CITATION: Anderson v. Total Instant Lawns Ltd., 2021 ONSC 2933

                                                                                                   COURT FILE NO.: CV-18-77640

DATE: 04/20/2021

SUPERIOR COURT OF JUSTICE - ONTARIO

RE:                 KAREN ANDERSON – PLAINTIFF v. TOTAL INSTANT LAWNS LTD. DEFENDANT

 

BEFORE:      Madam Justice Julianne Parfett

COUNSEL:   Samara Belitzky, for the Plaintiff

 

Melynda Layton, for the Defendant

 

HEARD:        February 25-26, 2021 (by videoconference)

 

REASONS FOR DECISION

 

[1]               The Plaintiff seeks damages for wrongful dismissal.  The Defendant denies the Plaintiff was dismissed and counterclaims for damages for breach of contract.

Background

[2]               In 2018, the Plaintiff, Karen Anderson was employed by the Defendant company as an office manager pursuant to a fixed term contract.  Her contract was for employment from April to December.[1]  The Defendant company is a small, family run company that installs sod for large residential and commercial sites.  Their work is seasonal in nature.

• _Supplied material_:
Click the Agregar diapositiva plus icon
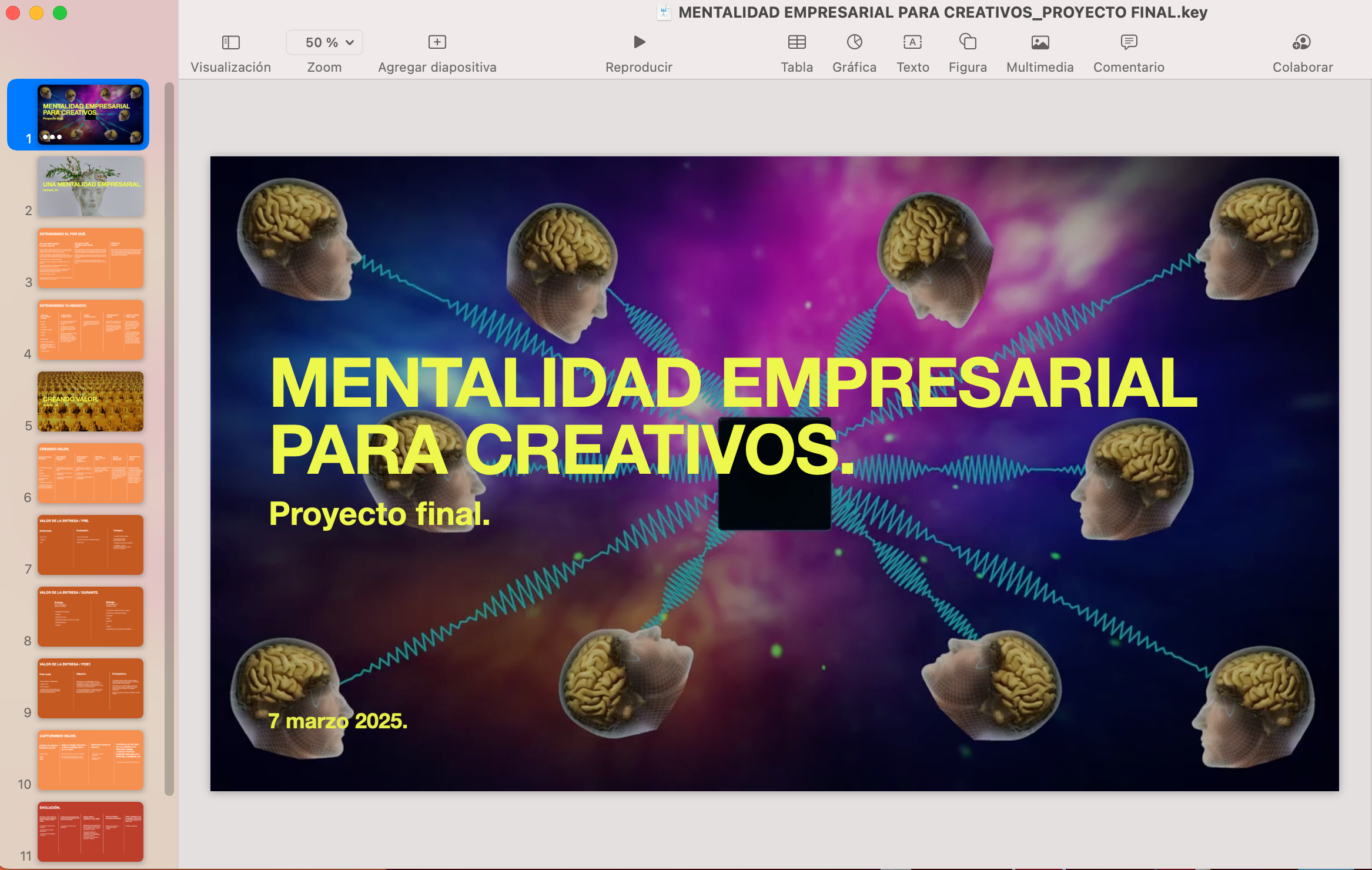 pos(437,42)
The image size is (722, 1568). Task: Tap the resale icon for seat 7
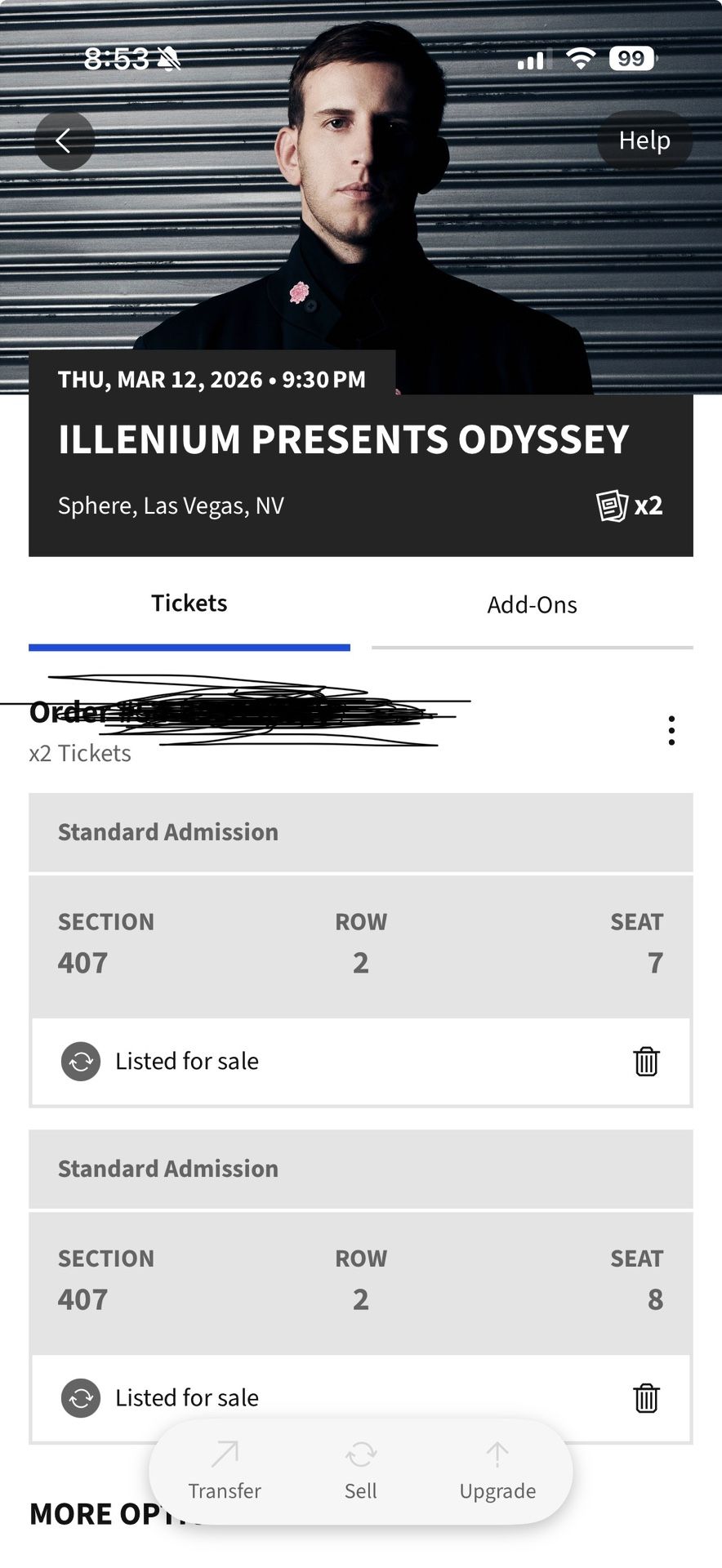(81, 1061)
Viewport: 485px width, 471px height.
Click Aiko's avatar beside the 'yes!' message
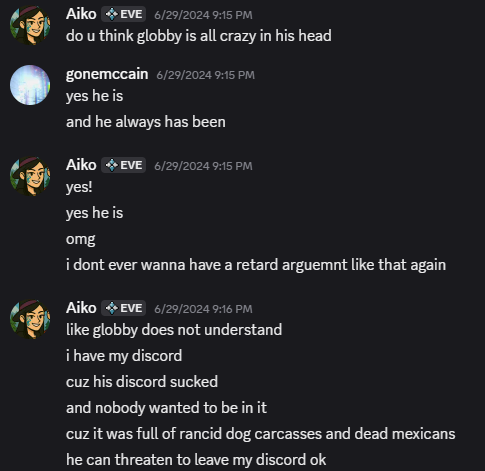30,176
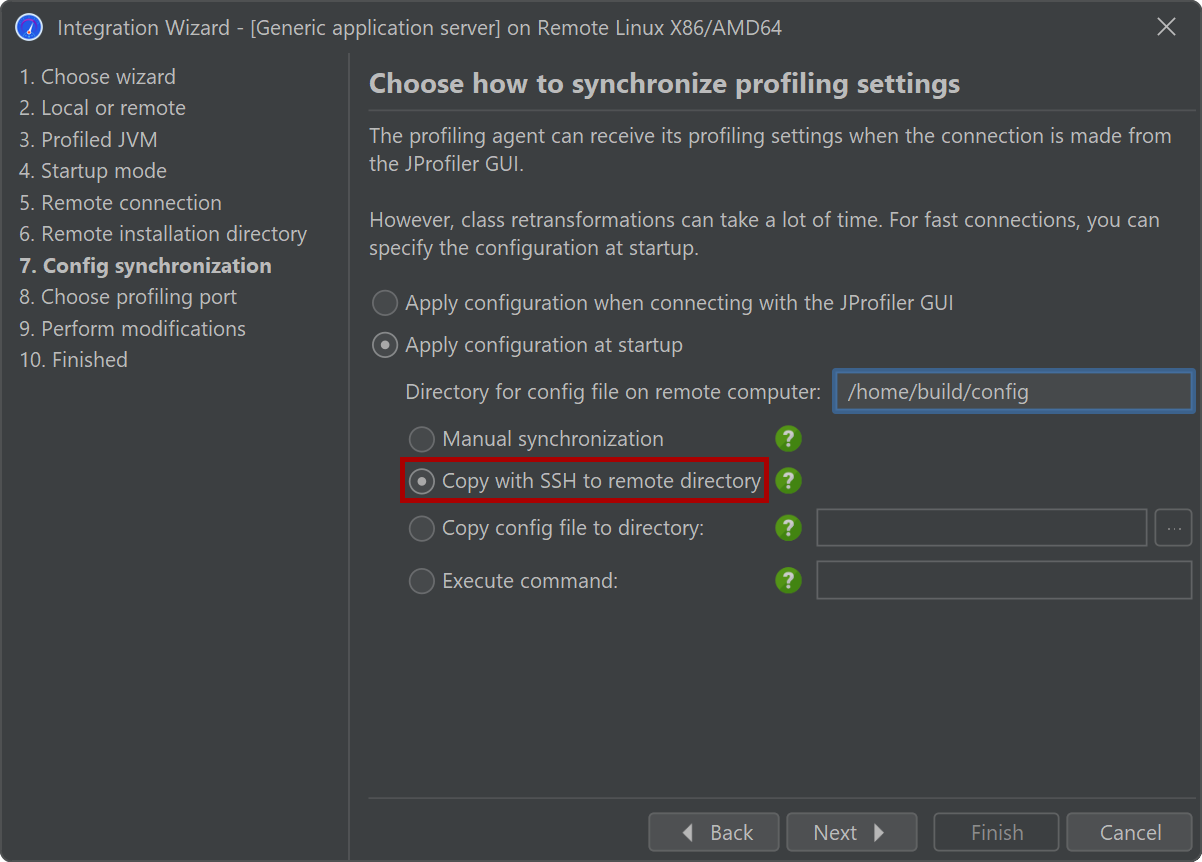Choose the Execute command radio option
The width and height of the screenshot is (1202, 862).
pos(422,580)
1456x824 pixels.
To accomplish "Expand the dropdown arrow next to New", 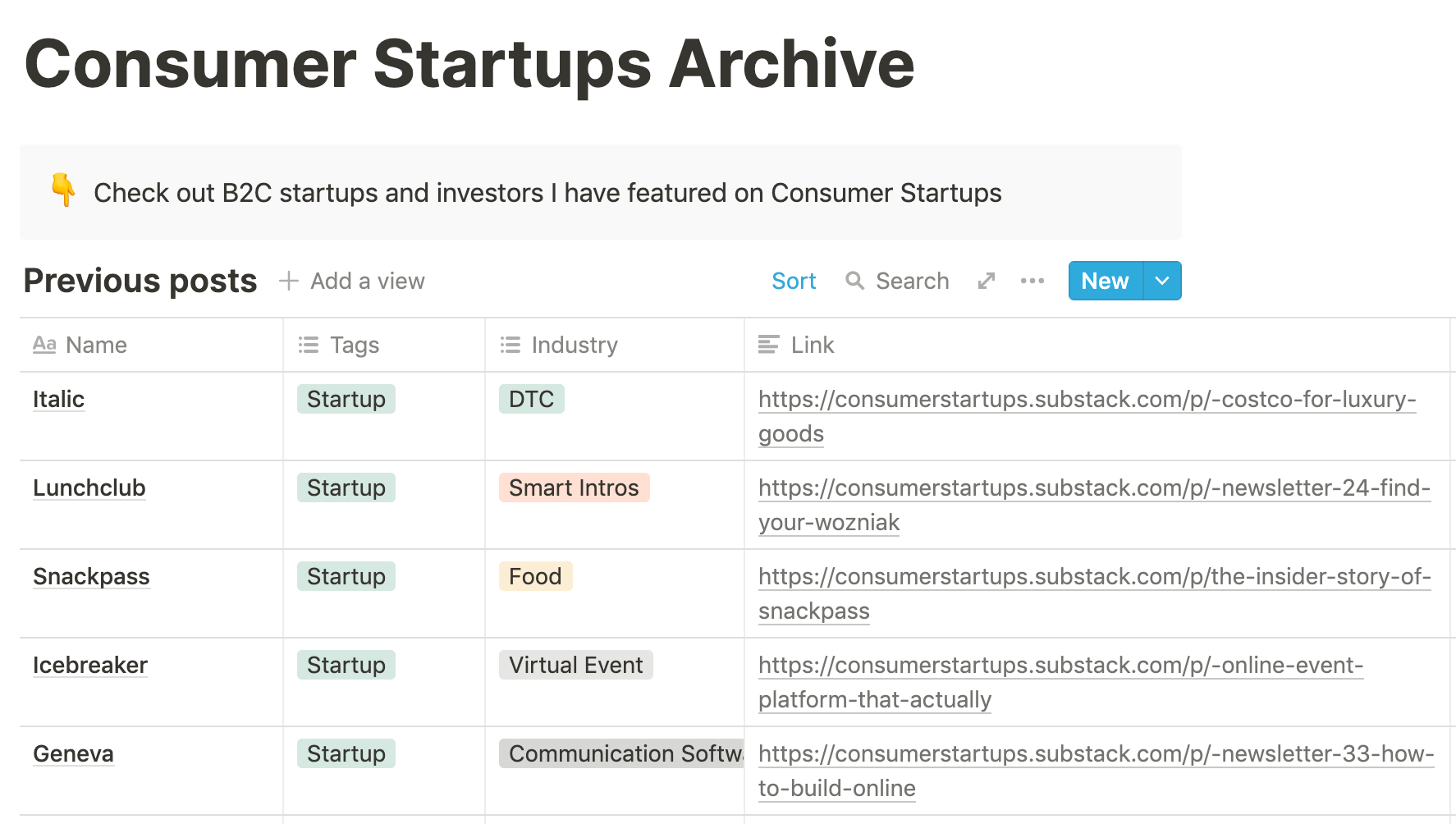I will 1162,281.
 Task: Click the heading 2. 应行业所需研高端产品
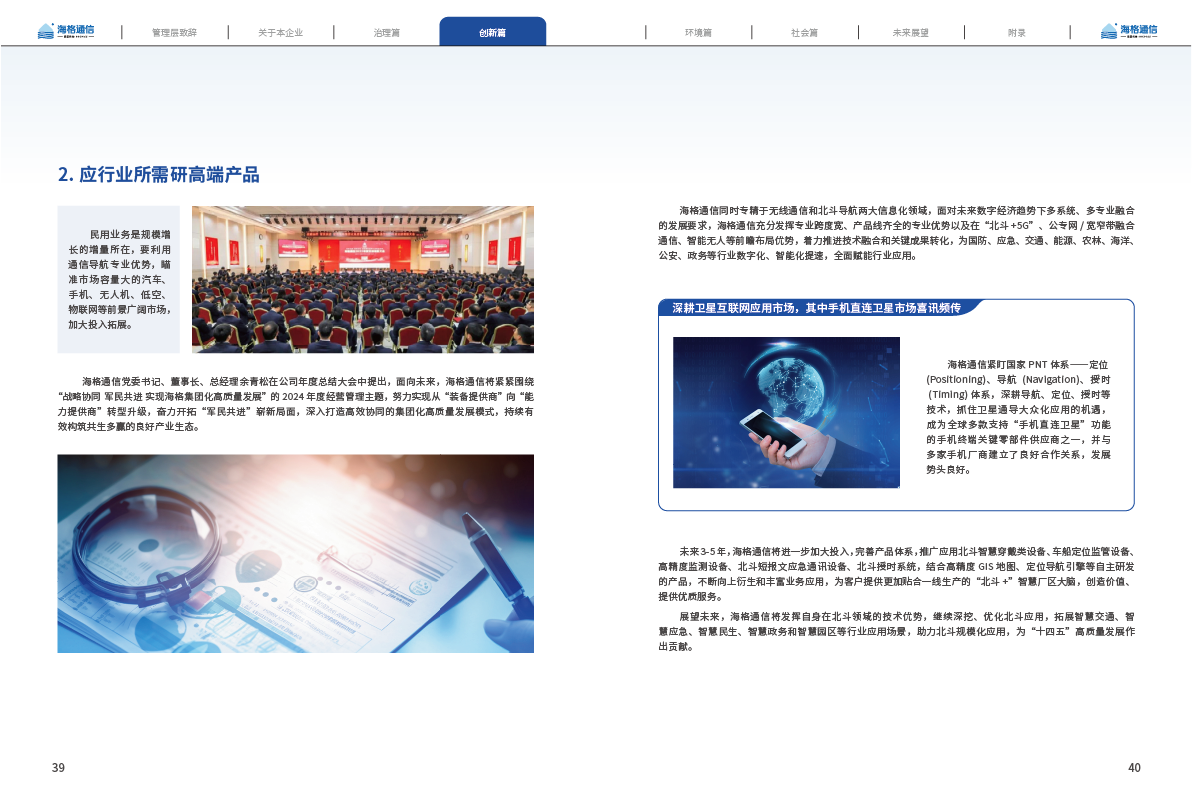[x=158, y=175]
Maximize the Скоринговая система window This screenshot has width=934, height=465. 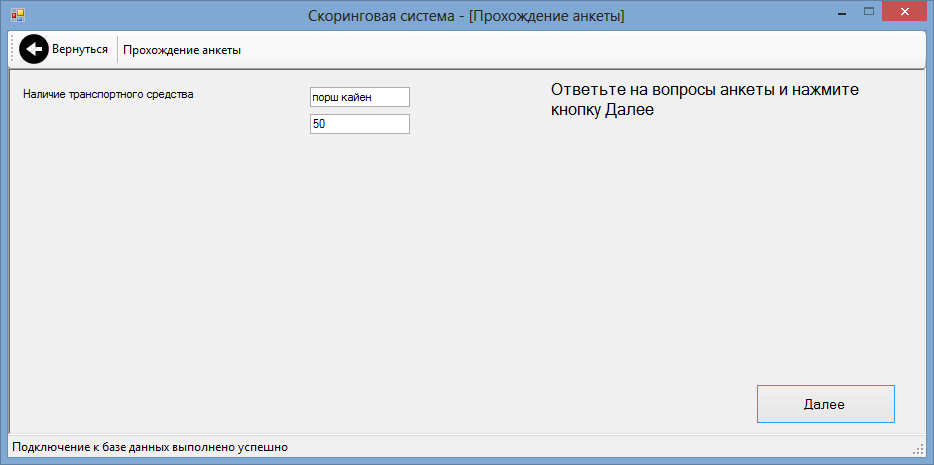(x=868, y=12)
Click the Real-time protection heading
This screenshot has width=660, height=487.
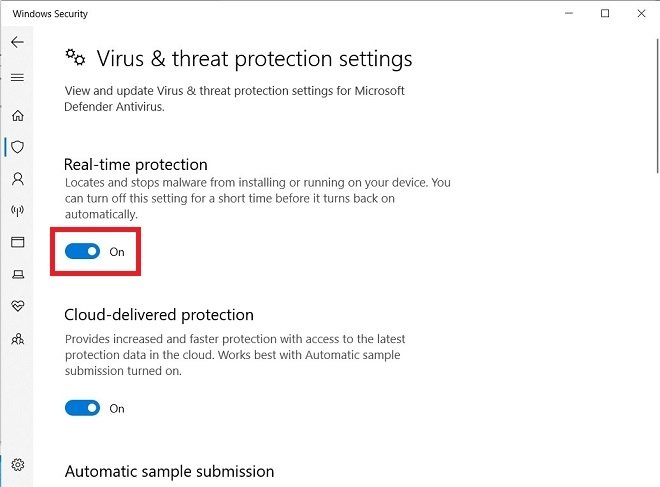coord(136,165)
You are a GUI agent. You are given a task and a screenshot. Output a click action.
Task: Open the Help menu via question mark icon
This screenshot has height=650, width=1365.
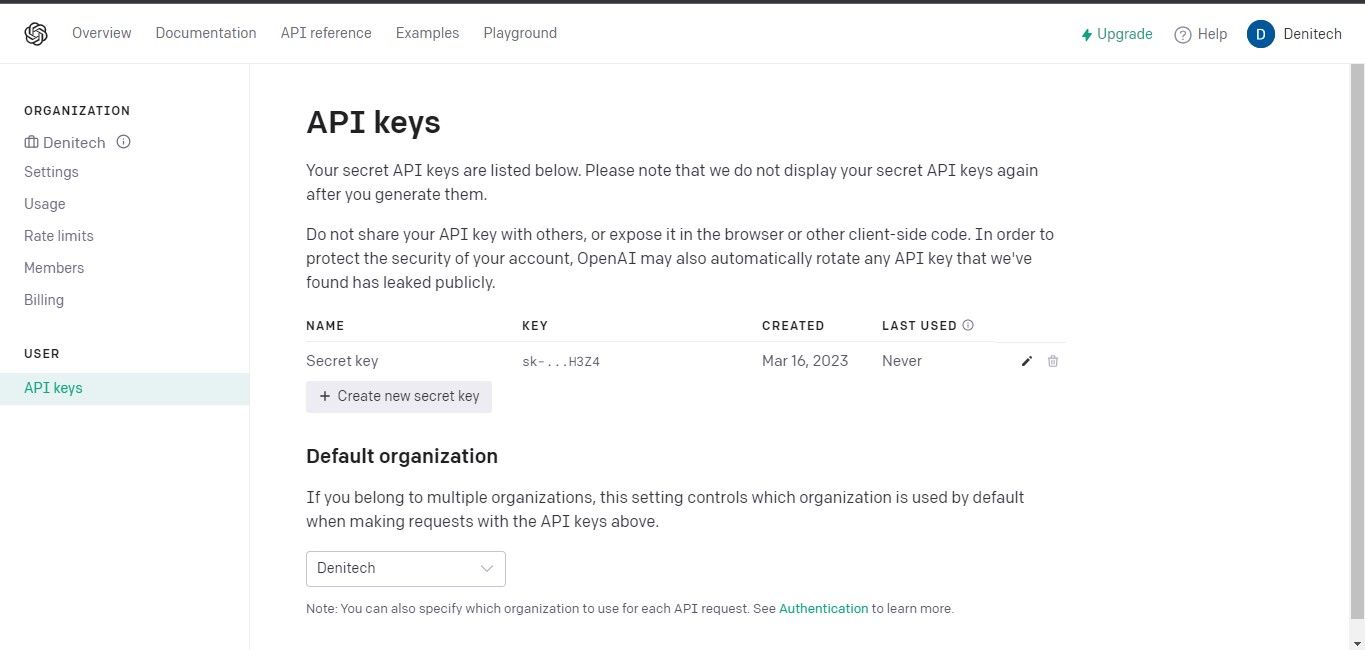1182,34
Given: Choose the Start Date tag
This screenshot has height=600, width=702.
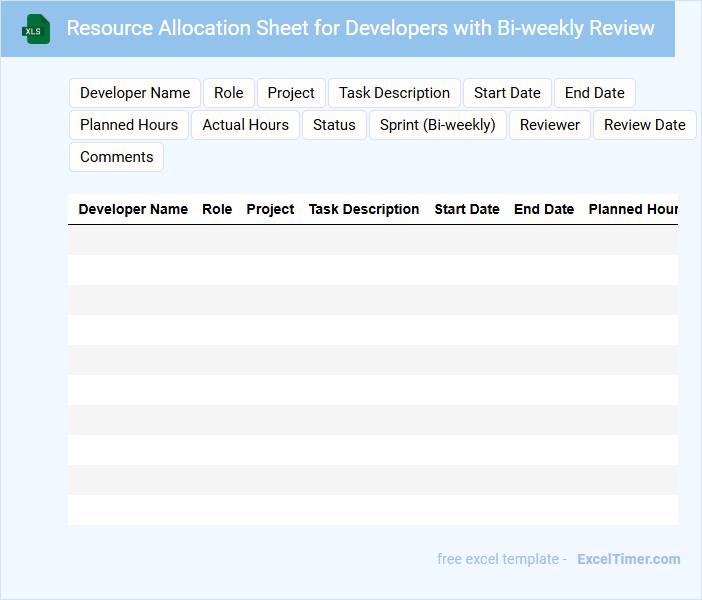Looking at the screenshot, I should [507, 93].
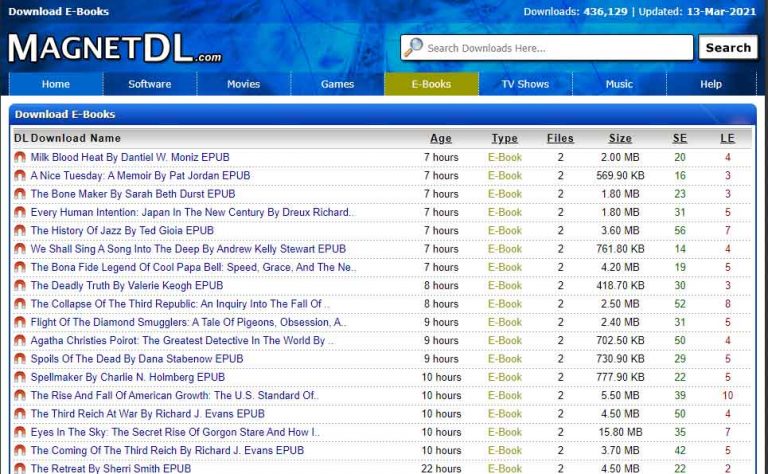The image size is (768, 474).
Task: Click magnet icon for Third Reich At War
Action: point(19,414)
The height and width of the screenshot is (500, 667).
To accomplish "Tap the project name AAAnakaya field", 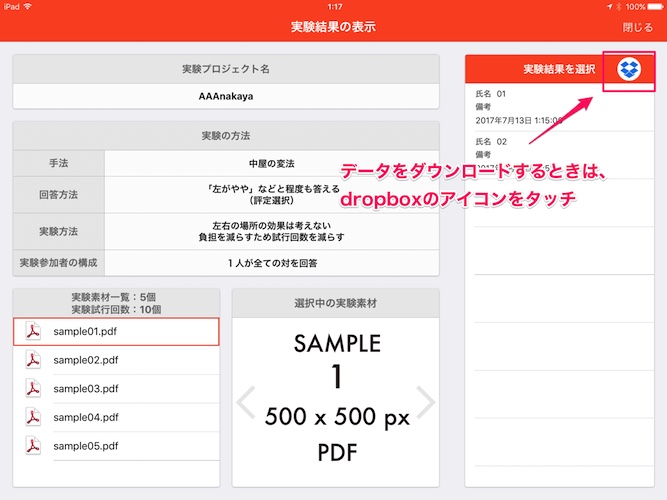I will [226, 97].
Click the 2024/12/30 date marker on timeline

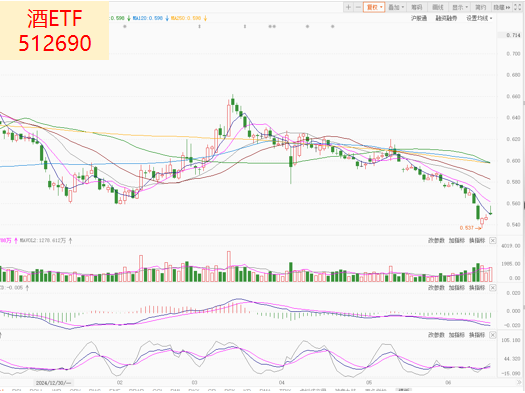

• _What is being asked_:
Could you copy the excerpt from the Anderson v. Total Instant Lawns Ltd. decision above in full, word for word?

• _Task result_:
CITATION: Anderson v. Total Instant Lawns Ltd., 2021 ONSC 2933

                                                                                                   COURT FILE NO.: CV-18-77640

DATE: 04/20/2021

SUPERIOR COURT OF JUSTICE - ONTARIO

RE:                 KAREN ANDERSON – PLAINTIFF v. TOTAL INSTANT LAWNS LTD. DEFENDANT

 

BEFORE:      Madam Justice Julianne Parfett

COUNSEL:   Samara Belitzky, for the Plaintiff

 

Melynda Layton, for the Defendant

 

HEARD:        February 25-26, 2021 (by videoconference)

 

REASONS FOR DECISION

 

[1]               The Plaintiff seeks damages for wrongful dismissal.  The Defendant denies the Plaintiff was dismissed and counterclaims for damages for breach of contract.

Background

[2]               In 2018, the Plaintiff, Karen Anderson was employed by the Defendant company as an office manager pursuant to a fixed term contract.  Her contract was for employment from April to December.[1]  The Defendant company is a small, family run company that installs sod for large residential and commercial sites.  Their work is seasonal in nature.